Ebbene, ‘’il contratto preliminare di vendita è fonte per il promittente alienante di un’obbligazione primaria di dare, cioè di far acquistare al promissario acquirente la proprietà del bene promesso, e di un’obbligazione secondaria di facere, strumentale all’adempimento della precedente, consistente nell’acconsentire alla conclusione del contratto definitivo’’ (Cass., Sez. unite, n. 11624 del 2006). Pertanto, dalla qualificazione del preliminare come contratto la cui causa è il programma prestazionale finale, si ricava che: ‘’integra inadempimento del preliminare (o ritardo nell’adempimento delle obbligazioni assunte) non solo il rifiuto opposto da una delle parti alla stipula del definitivo, ma anche l’omissione di tutte le attività necessarie per rendere il risultato finale utilmente conseguibile’’. Per tali ragioni, in relazione all’inadempimento dell’obbligo di contrarre, il Legislatore ha previsto specifici rimedi. Il primo rimedio è disposto dall’art. 2932 c.c., rubricato ‘’esecuzione specifica dell’obbligo di concludere un contratto’’, in base al quale: se colui che è obbligato a concludere un contratto non adempie l’obbligazione, l’altra parte, qualora sia possibile e non sia escluso dal titolo, può ottenere una sentenza che produca gli ‘’stessi’’ effetti’’ del contratto non concluso (…). Un secondo rimedio, connesso al primo, lo si ritrova nella disciplina del risarcimento del danno per inadempimento o ritardo nell’adempimento delle obbligazioni assunte, ex art. 1223 c.c., rubricato ‘’risarcimento del danno’’, istituto secondo il quale: il risarcimento del danno per l’inadempimento o per il ritardo deve comprendere così la perdita subita dal creditore come il mancato guadagno, in quanto ne siano conseguenza immediata e diretta. Trattasi nella specie di responsabilità contrattuale che comporta per legge il risarcimento di tutti i danni prevedibili al momento della stipula del contratto preliminare di compravendita.

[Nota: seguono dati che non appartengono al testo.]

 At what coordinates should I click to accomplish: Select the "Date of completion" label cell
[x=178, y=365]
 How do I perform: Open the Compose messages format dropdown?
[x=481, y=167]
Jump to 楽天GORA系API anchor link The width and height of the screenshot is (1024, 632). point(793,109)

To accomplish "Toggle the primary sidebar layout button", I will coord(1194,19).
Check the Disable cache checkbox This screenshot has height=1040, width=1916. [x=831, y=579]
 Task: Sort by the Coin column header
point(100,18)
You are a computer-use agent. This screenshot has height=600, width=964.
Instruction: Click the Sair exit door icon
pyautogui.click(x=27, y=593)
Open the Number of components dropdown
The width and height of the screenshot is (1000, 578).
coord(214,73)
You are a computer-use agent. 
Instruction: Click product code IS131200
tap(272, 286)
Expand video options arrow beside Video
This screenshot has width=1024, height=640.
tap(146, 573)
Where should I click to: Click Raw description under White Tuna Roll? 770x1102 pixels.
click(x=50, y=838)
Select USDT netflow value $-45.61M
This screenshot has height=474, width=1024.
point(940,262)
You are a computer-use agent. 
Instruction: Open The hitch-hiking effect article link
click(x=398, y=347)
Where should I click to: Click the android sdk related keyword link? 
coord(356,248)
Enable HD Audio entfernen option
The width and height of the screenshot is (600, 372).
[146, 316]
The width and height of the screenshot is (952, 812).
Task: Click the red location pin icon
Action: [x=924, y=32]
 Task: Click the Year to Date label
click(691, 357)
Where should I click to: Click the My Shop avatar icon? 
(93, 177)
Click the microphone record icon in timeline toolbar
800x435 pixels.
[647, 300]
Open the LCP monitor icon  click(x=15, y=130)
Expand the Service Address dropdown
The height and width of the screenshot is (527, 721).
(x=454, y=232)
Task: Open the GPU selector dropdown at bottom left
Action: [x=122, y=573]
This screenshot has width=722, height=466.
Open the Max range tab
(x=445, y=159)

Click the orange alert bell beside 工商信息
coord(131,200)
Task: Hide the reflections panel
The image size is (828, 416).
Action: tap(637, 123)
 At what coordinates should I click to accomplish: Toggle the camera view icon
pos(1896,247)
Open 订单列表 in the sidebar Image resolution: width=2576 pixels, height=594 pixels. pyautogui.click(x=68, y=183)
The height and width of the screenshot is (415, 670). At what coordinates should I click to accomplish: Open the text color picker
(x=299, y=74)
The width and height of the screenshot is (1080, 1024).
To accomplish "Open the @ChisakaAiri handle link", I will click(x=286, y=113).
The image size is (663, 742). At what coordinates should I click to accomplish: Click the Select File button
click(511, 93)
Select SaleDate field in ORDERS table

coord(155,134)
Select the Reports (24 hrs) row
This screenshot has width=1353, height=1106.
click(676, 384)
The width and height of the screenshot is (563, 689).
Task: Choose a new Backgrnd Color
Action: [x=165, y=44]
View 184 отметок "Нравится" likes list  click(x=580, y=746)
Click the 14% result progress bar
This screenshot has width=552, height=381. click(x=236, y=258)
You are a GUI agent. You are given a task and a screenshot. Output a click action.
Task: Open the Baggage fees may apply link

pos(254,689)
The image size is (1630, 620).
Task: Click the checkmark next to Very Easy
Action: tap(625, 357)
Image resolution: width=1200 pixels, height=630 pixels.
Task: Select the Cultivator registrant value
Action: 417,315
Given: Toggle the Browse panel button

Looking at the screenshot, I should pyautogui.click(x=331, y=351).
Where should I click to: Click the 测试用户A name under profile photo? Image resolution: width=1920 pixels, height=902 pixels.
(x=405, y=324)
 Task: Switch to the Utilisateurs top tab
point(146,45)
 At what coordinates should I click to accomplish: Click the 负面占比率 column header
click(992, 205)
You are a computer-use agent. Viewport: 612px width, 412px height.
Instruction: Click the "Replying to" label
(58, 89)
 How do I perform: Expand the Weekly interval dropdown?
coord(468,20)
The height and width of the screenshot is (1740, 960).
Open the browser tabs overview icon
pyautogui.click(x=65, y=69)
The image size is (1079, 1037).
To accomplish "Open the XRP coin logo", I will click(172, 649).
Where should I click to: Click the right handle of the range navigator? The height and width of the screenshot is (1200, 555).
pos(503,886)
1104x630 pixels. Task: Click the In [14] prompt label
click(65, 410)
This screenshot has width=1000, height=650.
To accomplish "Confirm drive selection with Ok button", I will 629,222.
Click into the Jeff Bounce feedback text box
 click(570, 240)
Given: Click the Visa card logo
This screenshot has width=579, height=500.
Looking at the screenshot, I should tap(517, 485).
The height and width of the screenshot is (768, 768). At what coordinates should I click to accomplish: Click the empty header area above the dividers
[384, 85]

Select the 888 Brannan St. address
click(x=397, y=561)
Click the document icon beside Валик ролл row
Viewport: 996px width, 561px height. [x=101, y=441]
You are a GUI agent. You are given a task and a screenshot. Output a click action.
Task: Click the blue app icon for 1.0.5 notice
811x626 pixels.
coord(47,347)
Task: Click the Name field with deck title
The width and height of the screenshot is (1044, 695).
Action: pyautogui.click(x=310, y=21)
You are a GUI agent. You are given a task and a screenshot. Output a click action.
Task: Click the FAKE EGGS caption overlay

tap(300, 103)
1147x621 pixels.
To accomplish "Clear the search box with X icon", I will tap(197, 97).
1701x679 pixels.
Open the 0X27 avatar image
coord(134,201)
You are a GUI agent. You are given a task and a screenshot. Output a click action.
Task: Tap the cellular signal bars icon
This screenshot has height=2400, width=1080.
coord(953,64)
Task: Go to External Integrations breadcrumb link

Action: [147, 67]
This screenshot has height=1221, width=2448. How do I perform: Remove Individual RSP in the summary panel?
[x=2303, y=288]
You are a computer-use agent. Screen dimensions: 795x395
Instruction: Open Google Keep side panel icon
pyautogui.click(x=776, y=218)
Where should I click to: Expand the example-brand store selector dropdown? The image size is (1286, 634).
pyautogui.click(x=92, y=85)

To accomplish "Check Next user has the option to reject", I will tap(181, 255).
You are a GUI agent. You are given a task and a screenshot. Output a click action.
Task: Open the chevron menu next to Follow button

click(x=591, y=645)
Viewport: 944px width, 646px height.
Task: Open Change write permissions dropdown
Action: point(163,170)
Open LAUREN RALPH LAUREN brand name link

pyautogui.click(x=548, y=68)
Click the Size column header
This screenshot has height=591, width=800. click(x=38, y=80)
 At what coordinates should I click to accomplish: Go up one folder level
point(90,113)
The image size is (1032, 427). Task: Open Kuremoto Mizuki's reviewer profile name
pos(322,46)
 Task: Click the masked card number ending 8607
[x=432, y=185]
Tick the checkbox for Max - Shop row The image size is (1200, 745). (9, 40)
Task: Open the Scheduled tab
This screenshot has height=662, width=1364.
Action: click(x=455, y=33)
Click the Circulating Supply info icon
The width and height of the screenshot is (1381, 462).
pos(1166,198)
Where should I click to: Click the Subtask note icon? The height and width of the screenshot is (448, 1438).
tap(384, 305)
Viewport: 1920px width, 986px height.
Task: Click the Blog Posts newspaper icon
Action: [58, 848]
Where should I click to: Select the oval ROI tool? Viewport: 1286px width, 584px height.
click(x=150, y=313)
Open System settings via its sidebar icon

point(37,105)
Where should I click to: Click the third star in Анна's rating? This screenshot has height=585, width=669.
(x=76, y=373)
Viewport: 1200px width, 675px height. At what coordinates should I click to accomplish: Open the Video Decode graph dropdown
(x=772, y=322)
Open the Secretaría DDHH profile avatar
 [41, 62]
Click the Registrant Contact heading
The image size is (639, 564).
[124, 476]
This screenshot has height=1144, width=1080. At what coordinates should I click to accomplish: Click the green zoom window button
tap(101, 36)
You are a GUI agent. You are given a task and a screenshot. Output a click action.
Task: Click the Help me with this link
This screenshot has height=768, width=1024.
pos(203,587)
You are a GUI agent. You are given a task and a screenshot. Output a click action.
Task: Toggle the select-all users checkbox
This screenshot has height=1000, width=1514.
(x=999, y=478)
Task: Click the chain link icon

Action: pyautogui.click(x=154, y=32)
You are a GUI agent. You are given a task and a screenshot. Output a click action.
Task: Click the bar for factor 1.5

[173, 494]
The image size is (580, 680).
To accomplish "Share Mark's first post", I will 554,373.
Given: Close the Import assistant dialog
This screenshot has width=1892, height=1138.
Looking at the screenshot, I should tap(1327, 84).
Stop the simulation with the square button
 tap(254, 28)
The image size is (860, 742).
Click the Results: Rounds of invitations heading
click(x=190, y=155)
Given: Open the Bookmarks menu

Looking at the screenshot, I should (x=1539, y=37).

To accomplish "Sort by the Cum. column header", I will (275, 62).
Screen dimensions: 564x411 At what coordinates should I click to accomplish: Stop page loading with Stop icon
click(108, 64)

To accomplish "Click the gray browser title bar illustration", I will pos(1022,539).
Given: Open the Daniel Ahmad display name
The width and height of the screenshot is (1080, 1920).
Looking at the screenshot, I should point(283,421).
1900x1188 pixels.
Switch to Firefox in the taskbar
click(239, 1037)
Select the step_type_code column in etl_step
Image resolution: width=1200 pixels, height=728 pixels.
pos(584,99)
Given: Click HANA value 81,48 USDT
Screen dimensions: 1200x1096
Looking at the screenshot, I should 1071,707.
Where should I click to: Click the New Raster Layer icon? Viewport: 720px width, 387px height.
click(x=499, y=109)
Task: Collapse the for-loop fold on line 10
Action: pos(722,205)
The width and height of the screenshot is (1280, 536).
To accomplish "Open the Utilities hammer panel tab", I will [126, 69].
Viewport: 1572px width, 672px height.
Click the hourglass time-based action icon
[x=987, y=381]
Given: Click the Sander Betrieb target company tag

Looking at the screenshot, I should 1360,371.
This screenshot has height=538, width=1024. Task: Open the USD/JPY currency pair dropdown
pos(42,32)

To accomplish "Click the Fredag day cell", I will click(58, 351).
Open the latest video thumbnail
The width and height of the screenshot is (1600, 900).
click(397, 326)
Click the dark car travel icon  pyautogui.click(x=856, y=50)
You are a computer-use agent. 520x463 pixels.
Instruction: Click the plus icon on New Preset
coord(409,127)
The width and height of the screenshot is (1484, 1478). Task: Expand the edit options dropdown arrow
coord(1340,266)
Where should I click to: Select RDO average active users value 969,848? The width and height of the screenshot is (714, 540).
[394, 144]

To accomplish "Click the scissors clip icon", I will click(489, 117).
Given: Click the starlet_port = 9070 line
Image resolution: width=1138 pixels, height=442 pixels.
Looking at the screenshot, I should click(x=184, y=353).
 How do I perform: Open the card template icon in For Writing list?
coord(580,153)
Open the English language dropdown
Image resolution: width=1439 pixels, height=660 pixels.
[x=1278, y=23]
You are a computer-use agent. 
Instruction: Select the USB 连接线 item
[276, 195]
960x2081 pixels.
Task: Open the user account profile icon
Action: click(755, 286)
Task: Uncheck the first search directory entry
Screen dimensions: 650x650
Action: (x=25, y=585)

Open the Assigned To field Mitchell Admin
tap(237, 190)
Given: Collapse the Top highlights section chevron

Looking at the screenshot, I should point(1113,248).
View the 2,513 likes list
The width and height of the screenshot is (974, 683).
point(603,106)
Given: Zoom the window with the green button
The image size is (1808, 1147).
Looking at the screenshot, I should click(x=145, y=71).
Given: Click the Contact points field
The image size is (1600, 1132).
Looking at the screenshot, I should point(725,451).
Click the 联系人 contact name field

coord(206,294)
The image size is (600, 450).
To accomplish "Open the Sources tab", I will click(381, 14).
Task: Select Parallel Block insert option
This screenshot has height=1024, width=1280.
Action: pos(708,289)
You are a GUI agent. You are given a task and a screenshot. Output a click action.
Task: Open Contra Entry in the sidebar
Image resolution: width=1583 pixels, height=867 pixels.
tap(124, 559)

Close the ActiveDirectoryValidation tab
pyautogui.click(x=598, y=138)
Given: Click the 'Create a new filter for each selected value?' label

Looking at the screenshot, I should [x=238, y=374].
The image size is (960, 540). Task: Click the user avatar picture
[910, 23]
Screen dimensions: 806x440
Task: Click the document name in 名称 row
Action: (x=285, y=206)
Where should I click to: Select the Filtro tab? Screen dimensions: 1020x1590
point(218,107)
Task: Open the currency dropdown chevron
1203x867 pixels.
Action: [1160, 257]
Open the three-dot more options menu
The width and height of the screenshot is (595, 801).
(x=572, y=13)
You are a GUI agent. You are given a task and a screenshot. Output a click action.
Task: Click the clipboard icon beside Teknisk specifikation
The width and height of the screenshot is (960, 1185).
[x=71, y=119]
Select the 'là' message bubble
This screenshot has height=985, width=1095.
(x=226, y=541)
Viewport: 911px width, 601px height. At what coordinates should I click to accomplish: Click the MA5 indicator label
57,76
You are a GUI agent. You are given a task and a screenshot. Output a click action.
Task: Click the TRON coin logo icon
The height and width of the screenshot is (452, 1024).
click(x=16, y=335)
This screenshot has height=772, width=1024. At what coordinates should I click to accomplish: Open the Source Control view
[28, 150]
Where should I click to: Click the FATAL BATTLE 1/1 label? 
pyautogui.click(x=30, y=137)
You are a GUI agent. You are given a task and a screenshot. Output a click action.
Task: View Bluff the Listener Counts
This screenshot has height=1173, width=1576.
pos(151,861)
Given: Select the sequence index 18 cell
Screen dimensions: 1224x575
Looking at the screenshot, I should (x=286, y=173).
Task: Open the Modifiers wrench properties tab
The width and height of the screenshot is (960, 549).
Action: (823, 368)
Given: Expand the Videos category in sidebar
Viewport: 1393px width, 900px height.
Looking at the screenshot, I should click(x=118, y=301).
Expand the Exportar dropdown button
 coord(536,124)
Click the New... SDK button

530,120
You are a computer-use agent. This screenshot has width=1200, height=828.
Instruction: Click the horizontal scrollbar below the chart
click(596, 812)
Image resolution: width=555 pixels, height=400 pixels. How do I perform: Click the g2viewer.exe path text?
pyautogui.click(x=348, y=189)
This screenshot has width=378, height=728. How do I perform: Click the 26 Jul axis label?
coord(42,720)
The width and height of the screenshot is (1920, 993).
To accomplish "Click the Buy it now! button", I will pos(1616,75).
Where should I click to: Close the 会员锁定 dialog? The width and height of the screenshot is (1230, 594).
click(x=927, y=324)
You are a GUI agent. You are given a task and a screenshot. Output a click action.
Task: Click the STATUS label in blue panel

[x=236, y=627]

La Suprema Corte di Cassazione, seconda Sezione civile, con una recente sentenza, n. 14988 del 7 settembre del 2012, afferma che: ‘’il destinatario di una promessa di vendita, ove la cosa sia gravata da vincoli reali della cui esistenza egli non sia stato edotto, può senz’altro esercitare, in luogo dell’azione di risoluzione del contratto per inadempimento, quella di esecuzione in forma specifica dell’obbligazione assunta dall’altra parte, ai sensi dell’art. 2932 c.c., nonché contestualmente la quanti minoris, in ragione della corrispondente diminuzione di valore del bene, oltre a richiedere il risarcimento dei danni’’. A dire della Corte, nel caso di specie: ‘’i venditori, che avevano garantito la libertà degli immobili da qualsiasi peso o vincolo, sono da ritenere inadempienti. Con la conseguenza che la questione circa la legittimità dell’interruzione dei pagamenti (da parte del promissario acquirente) rimane assorbita dalla statuizione con cui è stato disposto il trasferimento degli appartamenti ex art. 2932 c.c.’’. ‘’Nel trasferire la proprietà degli immobili si intende regolare correttamente il rapporto intercorso fra le parti in conformità e in attuazione delle pattuizioni negoziali, atteso che la sentenza costitutiva si sostituisce al contratto non concluso, dando efficacia al contratto preliminare’’.
Insomma, nella prassi si evidenzia una robusta tutela per il promissario acquirente, il quale, come abbiamo visto nel caso di specie!, dispone di un’azione ‘’allargata’’ di esatto adempimento.
…Il possibile ‘’comportamento scorretto’’ di una delle parti, in violazione del principio di buona fede, ha assunto una crescente importanza nell’attuale prassi giurisprudenziale in ragione di una precisa tendenza evolutiva del diritto privato e più in generale dell’ordinamento nel suo complesso.